The radical militant terror group Islamic State is now in control of more than half of Syria’s territory after it seized Palmyra the village with its huge archaeological site on Thursday, said activists who were monitoring the civil war in Syria.
Rami Abdurrahman of the Syrian Observatory of Human Rights based in Britain, said that the extremists had overran the ancient archaeological site south of Palmyra, just after midnight.
State TV in Damascus acknowledged that forces that are pro-government withdrew from the area. A page on Facebook close to IS published a statement on Thursday that purportedly was from that terror group that said the soldiers of IS completed taking control of the town of Palmyra. That capture, said the Facebook post, came after forces loyal to the Syria government collapsed, leaving many dead in the streets.
An activist located in Homs a central province said that ISIS had taken the ruins over. The site has 2,000-year old Roman era colonnades that tower over it and other ruins as well as priceless artifacts.

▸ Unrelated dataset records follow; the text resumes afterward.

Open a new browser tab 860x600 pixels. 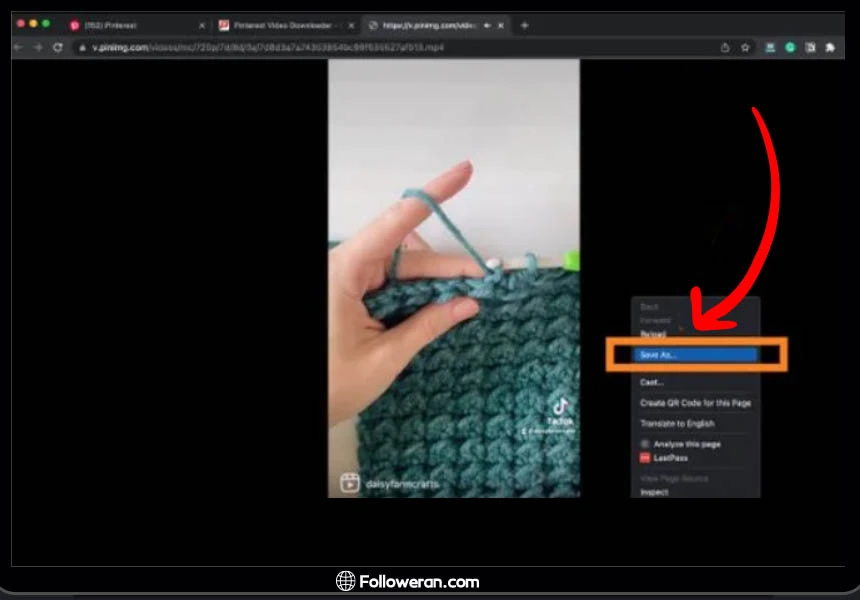[x=525, y=25]
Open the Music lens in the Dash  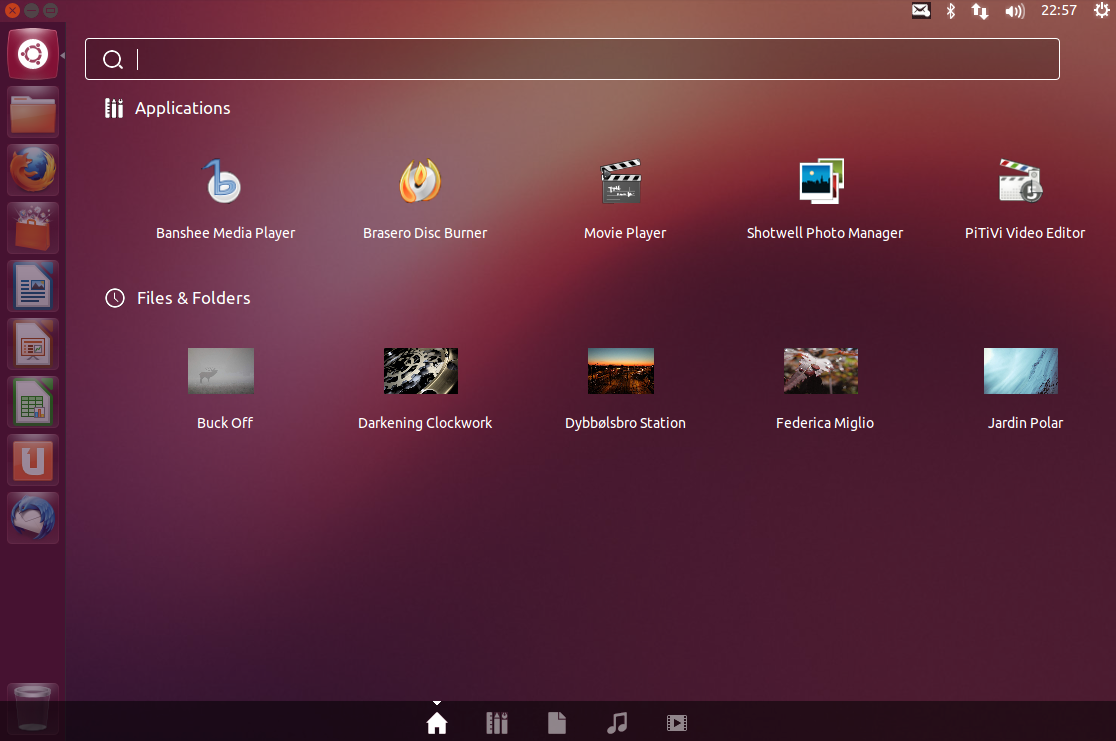click(x=617, y=722)
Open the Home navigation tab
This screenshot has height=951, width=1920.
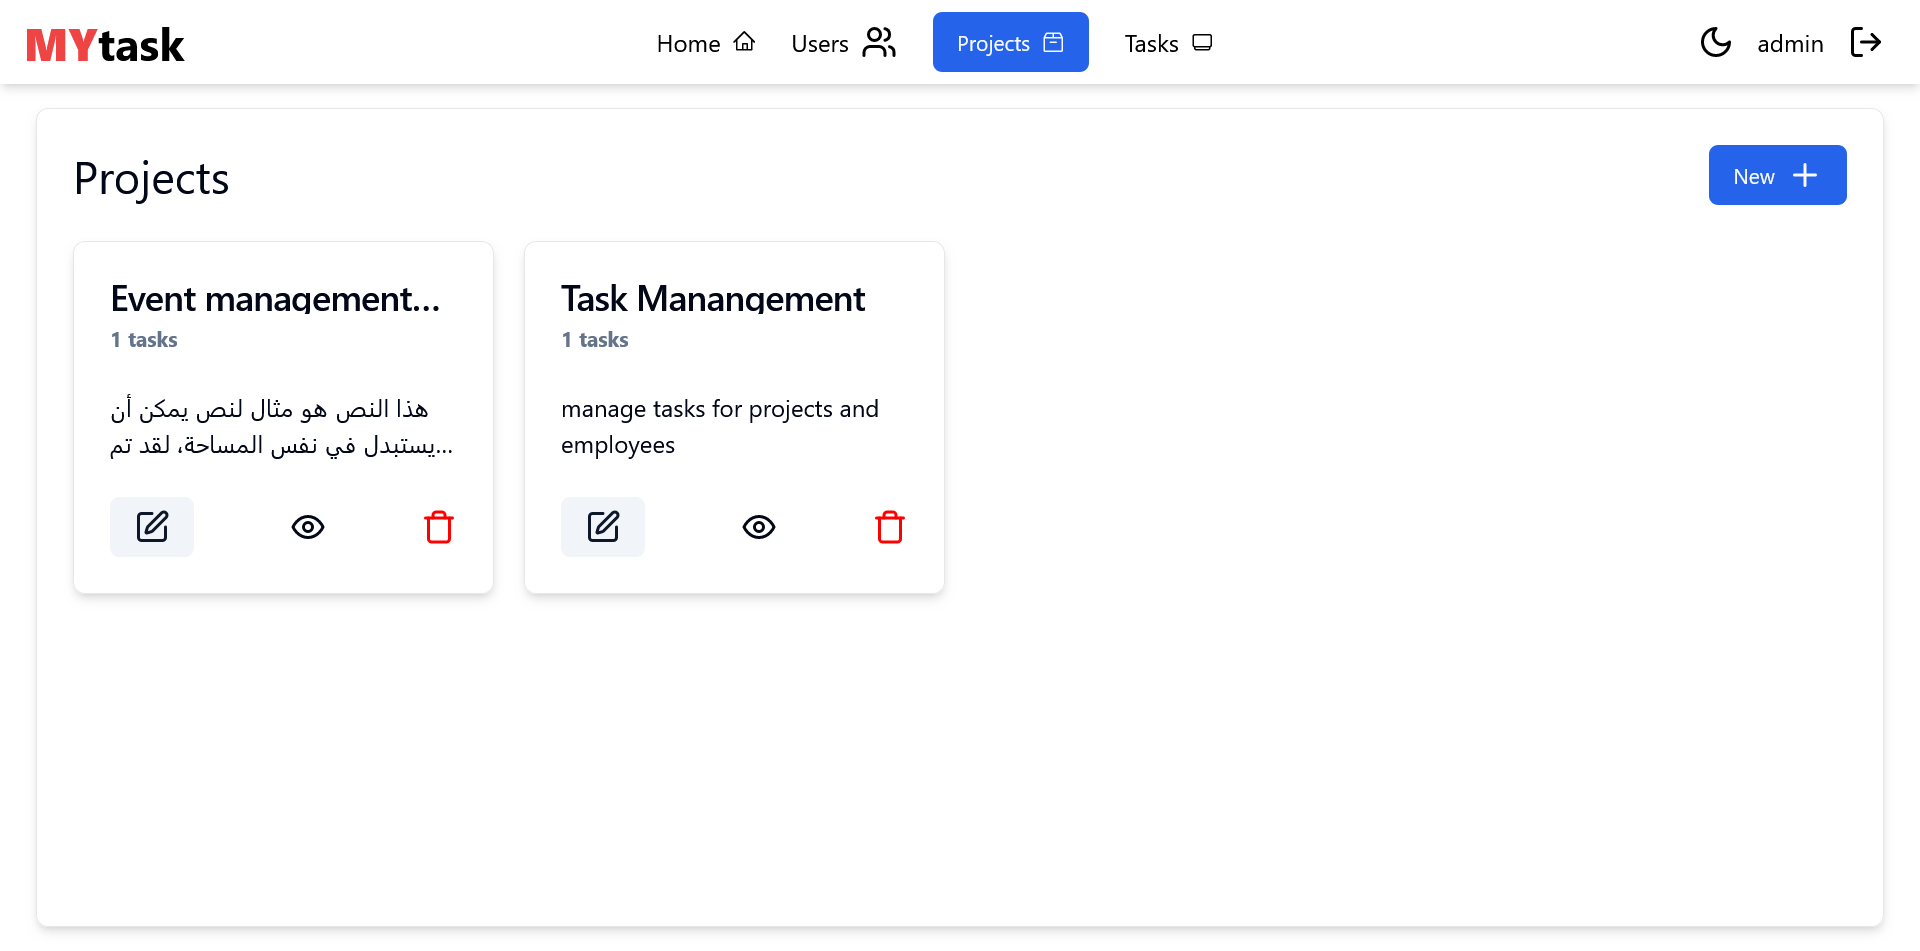click(705, 43)
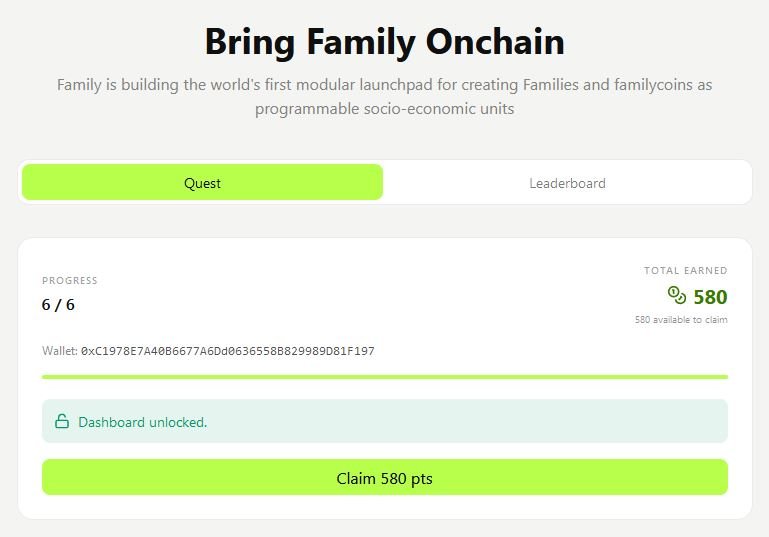Click the TOTAL EARNED label
Image resolution: width=769 pixels, height=537 pixels.
[x=686, y=271]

Prior to the war, each year thousands of tourists would visit the desert outpost in a remote area of the country. The landmark is cherished by Syrians and referred to by them as the Bride of the Desert.
On Thursday, activists said that IS did not damage the ruins thus far. IS had destroyed other major archaeological sites across Iraq that predate Islam’s founding.
It was reported that hundreds of artifacts and statues were taken ahead of time in case the IS advancement was successful and the site was overrun by militants.
The SOHR said that the militant group also seized control of the military base in Palmyra, its intelligence headquarters and its prison.
Tadmur, the prison, is home to thousands of dissidents from Syria that have been imprisoned as well as tortured over many years.
A video posted on the Internet taken by an amateur, showed fighters from ISIS inside the prison burning an image of President Bashar al-Assad.
A spokesperson for the government of Syria said security forces had already transferred thousands of its prisoners from Palmyra to a jail close to Damascus.